Evolving Supply ChainWith state policies leading the way (not to mention a history of PTC extensions, albeit often in the 11th hour, at the federal level), the wind energy industry continues to represent a business opportunity for manufacturers, as well as component and commodity suppliers, even in a period of economic malaise and comparatively reduced demand for wind turbines. The U.S. is on schedule for producing 20% wind power by 2030 under the scenario mapped out in the U.S. Department of Energy’s three-year-old report showing the feasibility of achieving that percentage of wind penetration in two decades’ time. An estimated 60,000 turbines will need to be installed between now and 2030 to reach the 20% energy contribution mark. That provides for a lot of opportunity within the supply chain.
Equally important to the continued growth in opportunity is the increase in domestic wind turbine and turbine component manufacturing. When the AWEA launched its Supply Chain initiative several years ago, the intent was to grow the supply chain significantly. Between 2005 and 2009, U.S.-deployed wind turbine’s domestic content doubled, from 25 to 50%, even as the overall wind power market quadrupled. The latest numbers are even better: According to a June 2011 report from the U.S. Department of Energy’s Lawrence Berkeley National Laboratory, domestic content has risen to 60%.
Driving that trend, of course, are the wind turbine original equipment manufacturers (OEMs). In 2005, only one OEM assembled turbines in the U.S. By 2010, a total of 10 companies were assembling nacelles here. Moreover, eight additional companies have announced plans to build turbines in the U.S. This high-level activity is driving demand for local supply chains for turbine internals. Today, over 400 companies all across the country produce components for the wind industry.
OEMs say that trend will continue and have expressed their desire to keep expanding their supply chain here. That’s because, unlike with all too many products now produced overseas, the industry’s economics are such that wind power components are best sourced domestically-that is, near the projects. Thus, while the industry’s last record-setting year for megawatt installations came in 2009, the opportunities for supply chain companies continue to expand and diversify.

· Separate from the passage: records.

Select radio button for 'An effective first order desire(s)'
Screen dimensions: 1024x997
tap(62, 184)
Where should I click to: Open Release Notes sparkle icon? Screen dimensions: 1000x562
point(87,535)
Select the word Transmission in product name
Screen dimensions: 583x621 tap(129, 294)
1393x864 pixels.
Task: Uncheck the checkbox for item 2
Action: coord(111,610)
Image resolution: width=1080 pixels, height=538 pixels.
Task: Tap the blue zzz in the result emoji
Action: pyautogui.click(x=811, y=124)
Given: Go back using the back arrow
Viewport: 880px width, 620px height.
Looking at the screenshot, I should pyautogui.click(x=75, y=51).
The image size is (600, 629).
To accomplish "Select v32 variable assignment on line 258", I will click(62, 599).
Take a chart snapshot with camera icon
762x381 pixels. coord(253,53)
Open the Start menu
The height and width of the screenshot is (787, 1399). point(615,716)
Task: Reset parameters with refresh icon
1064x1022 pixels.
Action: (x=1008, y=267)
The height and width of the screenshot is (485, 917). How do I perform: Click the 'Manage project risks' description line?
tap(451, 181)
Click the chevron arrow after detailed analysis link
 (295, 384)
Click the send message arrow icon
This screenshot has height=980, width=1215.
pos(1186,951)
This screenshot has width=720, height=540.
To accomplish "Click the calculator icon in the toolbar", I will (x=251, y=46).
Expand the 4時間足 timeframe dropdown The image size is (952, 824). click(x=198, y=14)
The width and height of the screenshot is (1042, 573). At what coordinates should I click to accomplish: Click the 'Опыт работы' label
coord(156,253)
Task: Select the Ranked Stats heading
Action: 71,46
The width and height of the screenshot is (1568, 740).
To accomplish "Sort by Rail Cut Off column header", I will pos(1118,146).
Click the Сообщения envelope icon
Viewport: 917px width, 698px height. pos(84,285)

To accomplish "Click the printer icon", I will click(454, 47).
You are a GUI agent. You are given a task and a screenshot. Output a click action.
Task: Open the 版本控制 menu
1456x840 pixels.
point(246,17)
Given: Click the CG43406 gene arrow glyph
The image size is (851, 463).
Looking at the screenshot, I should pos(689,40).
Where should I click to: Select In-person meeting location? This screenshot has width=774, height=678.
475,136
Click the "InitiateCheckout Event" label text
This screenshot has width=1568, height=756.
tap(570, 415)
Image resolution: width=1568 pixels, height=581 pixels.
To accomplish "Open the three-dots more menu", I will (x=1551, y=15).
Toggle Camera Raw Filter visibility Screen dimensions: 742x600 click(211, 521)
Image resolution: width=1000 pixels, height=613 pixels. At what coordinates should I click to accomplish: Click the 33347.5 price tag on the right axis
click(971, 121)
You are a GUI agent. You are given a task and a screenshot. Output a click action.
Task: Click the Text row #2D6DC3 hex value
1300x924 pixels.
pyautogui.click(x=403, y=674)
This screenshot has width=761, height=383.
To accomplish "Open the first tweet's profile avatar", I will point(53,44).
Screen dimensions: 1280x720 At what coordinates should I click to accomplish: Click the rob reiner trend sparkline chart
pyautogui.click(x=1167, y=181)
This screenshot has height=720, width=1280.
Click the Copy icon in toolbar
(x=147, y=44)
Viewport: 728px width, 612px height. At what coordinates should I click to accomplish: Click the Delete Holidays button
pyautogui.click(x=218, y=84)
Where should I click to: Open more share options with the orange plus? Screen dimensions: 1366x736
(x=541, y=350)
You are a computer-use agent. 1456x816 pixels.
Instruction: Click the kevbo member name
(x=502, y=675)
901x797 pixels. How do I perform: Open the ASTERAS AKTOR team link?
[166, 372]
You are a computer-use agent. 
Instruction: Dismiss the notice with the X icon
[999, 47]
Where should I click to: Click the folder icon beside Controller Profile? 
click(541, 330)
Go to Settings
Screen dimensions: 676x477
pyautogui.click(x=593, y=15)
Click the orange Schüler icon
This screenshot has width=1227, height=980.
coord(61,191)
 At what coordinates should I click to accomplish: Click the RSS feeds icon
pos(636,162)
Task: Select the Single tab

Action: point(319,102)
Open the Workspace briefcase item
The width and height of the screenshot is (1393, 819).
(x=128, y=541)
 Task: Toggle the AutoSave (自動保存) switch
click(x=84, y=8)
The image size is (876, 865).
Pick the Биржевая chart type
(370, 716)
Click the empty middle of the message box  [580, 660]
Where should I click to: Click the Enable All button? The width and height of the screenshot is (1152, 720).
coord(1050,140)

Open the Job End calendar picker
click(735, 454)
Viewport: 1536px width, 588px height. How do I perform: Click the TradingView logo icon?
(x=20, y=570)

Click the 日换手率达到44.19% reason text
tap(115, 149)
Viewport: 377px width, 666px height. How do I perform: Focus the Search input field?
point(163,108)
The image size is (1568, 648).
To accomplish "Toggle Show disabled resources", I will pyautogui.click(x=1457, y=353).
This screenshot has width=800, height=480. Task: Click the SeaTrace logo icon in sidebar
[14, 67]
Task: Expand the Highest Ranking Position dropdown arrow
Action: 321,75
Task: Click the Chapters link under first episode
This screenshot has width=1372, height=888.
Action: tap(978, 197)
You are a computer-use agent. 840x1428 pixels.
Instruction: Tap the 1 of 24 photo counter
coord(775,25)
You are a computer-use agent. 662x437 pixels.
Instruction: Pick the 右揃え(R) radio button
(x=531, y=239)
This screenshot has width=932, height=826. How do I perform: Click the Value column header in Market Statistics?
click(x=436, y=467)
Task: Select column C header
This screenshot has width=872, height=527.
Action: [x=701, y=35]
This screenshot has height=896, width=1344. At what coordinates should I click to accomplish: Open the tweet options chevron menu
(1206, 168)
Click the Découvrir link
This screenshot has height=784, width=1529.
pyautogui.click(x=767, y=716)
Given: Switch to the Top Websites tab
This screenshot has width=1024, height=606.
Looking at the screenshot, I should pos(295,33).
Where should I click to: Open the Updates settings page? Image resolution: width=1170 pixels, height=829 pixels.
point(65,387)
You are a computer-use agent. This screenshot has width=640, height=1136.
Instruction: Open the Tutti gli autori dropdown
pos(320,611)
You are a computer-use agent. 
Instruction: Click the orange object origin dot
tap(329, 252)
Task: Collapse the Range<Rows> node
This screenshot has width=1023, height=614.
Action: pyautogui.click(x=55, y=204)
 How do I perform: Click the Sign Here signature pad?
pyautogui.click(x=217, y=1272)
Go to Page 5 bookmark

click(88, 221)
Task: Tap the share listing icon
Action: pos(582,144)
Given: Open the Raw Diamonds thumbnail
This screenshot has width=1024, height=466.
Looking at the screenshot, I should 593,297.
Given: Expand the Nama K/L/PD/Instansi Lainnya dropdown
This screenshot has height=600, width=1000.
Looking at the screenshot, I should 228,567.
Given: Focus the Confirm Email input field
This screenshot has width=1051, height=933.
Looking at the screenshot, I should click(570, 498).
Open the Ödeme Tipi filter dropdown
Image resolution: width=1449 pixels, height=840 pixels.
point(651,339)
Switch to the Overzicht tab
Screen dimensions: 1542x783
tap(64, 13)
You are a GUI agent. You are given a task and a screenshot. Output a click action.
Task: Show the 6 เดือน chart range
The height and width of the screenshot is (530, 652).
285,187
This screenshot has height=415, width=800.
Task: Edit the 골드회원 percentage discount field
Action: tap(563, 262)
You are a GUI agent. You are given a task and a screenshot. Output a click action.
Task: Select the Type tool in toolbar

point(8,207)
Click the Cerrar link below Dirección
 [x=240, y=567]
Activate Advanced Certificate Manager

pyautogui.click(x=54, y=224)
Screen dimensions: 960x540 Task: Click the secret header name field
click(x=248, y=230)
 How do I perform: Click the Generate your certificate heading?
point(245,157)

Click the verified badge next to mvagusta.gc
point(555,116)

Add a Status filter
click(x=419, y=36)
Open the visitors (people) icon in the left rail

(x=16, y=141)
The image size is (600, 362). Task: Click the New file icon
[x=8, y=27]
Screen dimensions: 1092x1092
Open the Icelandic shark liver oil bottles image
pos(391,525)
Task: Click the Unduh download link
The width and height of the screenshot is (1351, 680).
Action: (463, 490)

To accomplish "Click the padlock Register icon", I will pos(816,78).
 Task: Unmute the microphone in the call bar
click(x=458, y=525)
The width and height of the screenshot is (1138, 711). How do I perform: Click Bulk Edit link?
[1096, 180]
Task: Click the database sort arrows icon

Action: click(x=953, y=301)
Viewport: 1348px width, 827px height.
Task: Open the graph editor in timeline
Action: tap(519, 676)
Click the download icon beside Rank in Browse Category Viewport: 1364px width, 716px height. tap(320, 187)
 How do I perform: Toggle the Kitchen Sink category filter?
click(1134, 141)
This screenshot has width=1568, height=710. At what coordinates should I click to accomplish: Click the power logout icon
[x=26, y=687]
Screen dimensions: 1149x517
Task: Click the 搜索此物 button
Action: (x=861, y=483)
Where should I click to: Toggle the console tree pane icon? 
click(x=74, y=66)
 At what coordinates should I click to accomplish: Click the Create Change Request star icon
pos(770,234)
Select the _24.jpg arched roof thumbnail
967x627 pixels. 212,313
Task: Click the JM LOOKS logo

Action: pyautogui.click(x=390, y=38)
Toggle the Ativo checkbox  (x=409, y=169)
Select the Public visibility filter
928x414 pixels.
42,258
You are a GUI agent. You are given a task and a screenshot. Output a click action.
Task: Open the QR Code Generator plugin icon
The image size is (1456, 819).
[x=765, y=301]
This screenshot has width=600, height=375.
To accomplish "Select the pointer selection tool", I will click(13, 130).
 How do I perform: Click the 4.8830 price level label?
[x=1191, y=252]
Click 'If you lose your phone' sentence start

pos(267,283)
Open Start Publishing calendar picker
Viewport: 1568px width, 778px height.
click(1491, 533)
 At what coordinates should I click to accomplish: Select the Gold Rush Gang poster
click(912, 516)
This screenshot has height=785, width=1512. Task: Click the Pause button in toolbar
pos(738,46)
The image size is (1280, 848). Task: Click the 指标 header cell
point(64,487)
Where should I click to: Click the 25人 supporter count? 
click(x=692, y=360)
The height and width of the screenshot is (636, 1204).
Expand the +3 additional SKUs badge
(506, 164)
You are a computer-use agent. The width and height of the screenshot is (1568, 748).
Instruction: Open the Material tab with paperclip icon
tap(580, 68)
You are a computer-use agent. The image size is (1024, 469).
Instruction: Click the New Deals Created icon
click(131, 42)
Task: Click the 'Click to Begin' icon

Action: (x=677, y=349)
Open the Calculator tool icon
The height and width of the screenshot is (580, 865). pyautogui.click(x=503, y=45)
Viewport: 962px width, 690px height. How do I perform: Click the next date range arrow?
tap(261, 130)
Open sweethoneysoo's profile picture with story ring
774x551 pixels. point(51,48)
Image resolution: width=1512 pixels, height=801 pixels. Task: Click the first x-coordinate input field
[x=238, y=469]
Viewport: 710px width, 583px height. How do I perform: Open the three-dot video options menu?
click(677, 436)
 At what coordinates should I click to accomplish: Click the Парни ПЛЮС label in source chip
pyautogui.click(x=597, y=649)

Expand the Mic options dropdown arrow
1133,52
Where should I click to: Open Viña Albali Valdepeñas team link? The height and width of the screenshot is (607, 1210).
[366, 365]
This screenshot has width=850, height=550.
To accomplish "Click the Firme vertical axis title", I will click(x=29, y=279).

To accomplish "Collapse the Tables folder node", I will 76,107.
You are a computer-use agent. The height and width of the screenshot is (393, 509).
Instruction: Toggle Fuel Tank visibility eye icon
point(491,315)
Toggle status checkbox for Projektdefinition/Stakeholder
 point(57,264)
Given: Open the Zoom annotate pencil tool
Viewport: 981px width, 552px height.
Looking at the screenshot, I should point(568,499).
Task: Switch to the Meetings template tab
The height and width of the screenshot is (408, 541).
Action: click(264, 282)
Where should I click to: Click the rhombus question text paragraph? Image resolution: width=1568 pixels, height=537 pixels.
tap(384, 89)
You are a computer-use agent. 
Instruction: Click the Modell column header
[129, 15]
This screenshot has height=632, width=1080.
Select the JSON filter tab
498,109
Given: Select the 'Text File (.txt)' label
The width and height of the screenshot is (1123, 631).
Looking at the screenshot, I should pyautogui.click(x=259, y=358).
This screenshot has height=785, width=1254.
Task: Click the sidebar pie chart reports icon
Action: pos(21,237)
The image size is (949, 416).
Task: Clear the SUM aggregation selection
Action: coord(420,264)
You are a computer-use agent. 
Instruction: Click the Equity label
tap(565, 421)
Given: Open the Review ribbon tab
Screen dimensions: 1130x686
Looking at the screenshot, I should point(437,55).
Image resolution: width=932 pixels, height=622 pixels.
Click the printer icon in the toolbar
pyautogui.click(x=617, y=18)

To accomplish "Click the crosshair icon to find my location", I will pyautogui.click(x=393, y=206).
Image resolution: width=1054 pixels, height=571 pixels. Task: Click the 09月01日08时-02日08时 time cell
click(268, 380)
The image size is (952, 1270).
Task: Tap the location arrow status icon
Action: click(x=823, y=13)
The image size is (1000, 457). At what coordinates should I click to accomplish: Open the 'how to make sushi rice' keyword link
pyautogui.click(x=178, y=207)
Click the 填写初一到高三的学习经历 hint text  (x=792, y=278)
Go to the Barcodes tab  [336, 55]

Even as the wind turbine market sees the usual ebb and flow, domestic content is expected to continue to grow and provide new opportunities for suppliers. That trend was seen just recently, when in 2010, while the industry had a slower year for projects than in the previous year, U.S. plants continued to enter the industry supply chain.
In response to this ever-shifting landscape, the AWEA is now switching gears, so to speak, in its supply chain initiative and focusing on consolidating the gains made over the past few years and continuing to grow domestic manufacturing and the attendant jobs based here in the U.S. Many challenges remain, especially for some components that continue to be imported in large quantities; the association is starting to narrow its focus on such components.